→ Exercise input
++++++++++

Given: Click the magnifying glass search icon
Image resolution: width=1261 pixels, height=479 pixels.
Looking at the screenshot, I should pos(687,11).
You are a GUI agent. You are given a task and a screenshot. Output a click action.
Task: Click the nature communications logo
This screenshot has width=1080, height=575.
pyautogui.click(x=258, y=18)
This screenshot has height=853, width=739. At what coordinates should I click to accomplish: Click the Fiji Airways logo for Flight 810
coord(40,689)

++++++++++

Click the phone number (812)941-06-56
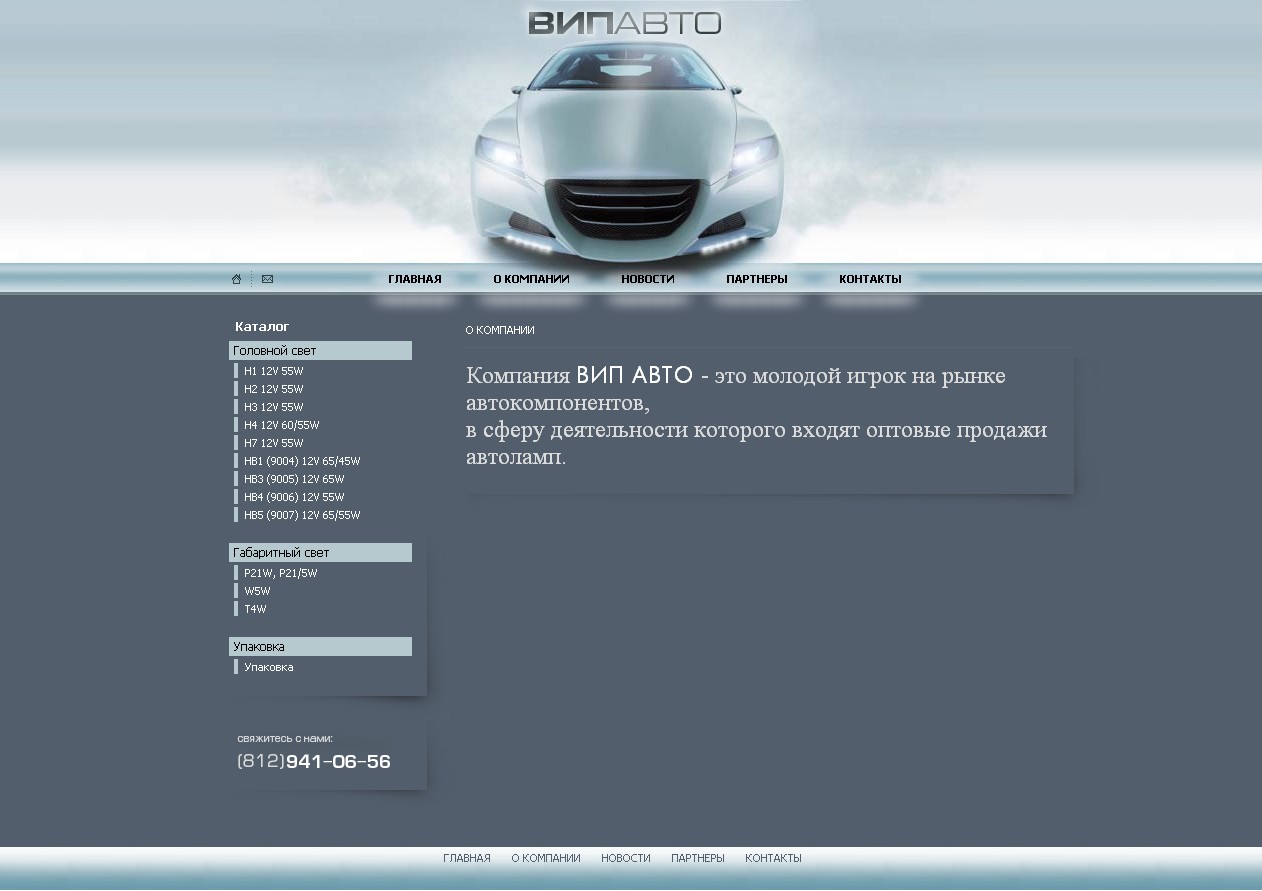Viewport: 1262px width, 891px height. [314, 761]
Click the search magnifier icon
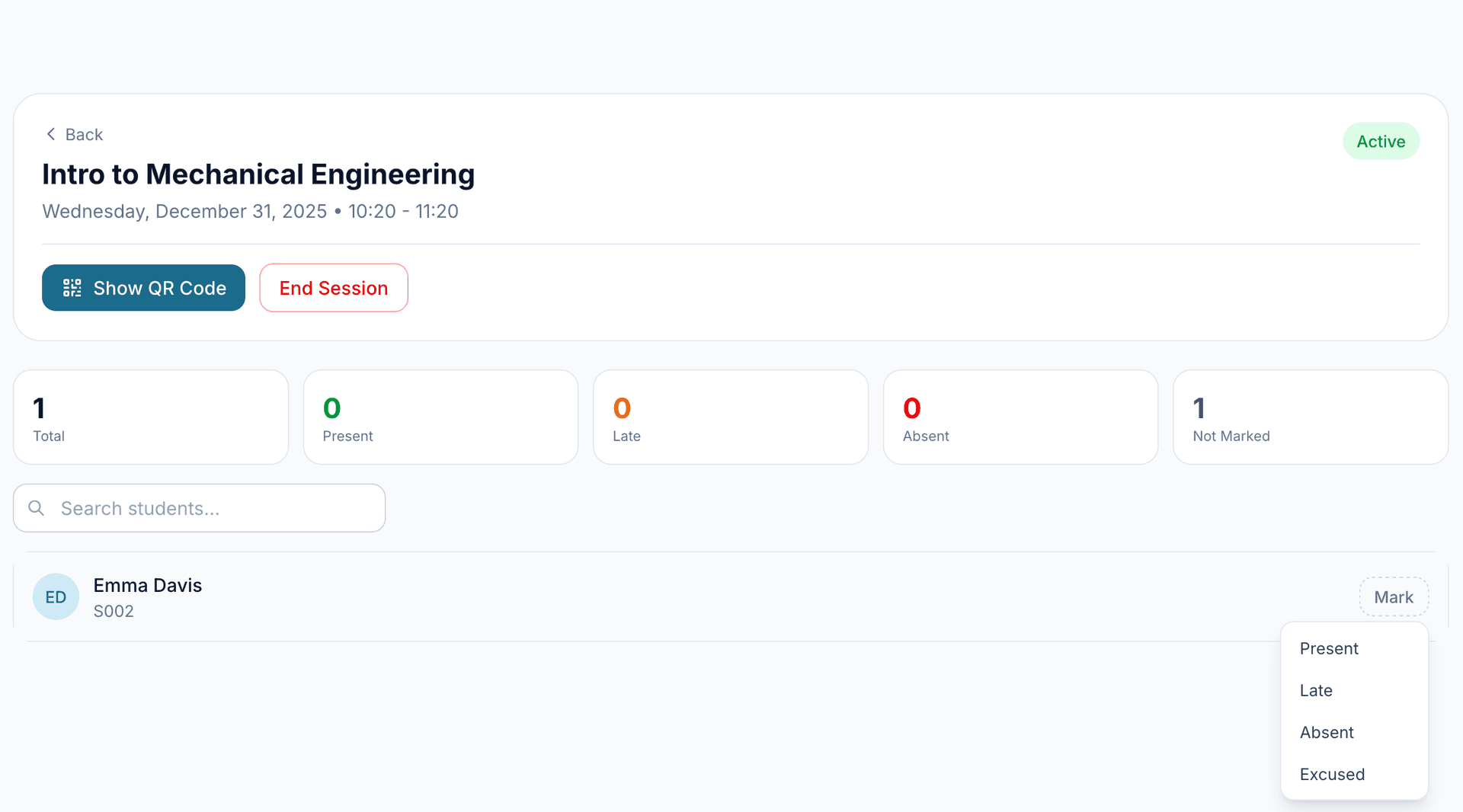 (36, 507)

++++++++++

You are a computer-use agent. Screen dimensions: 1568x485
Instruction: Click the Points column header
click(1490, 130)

++++++++++

→ Work item
Search the entries for the word "agent", then copy every line in which it is found.

→ Task output
You are a GUI agent. You are given a task and a screenshot. Output a click action.
You are a computer-use agent. Screen dimensions: 1568x485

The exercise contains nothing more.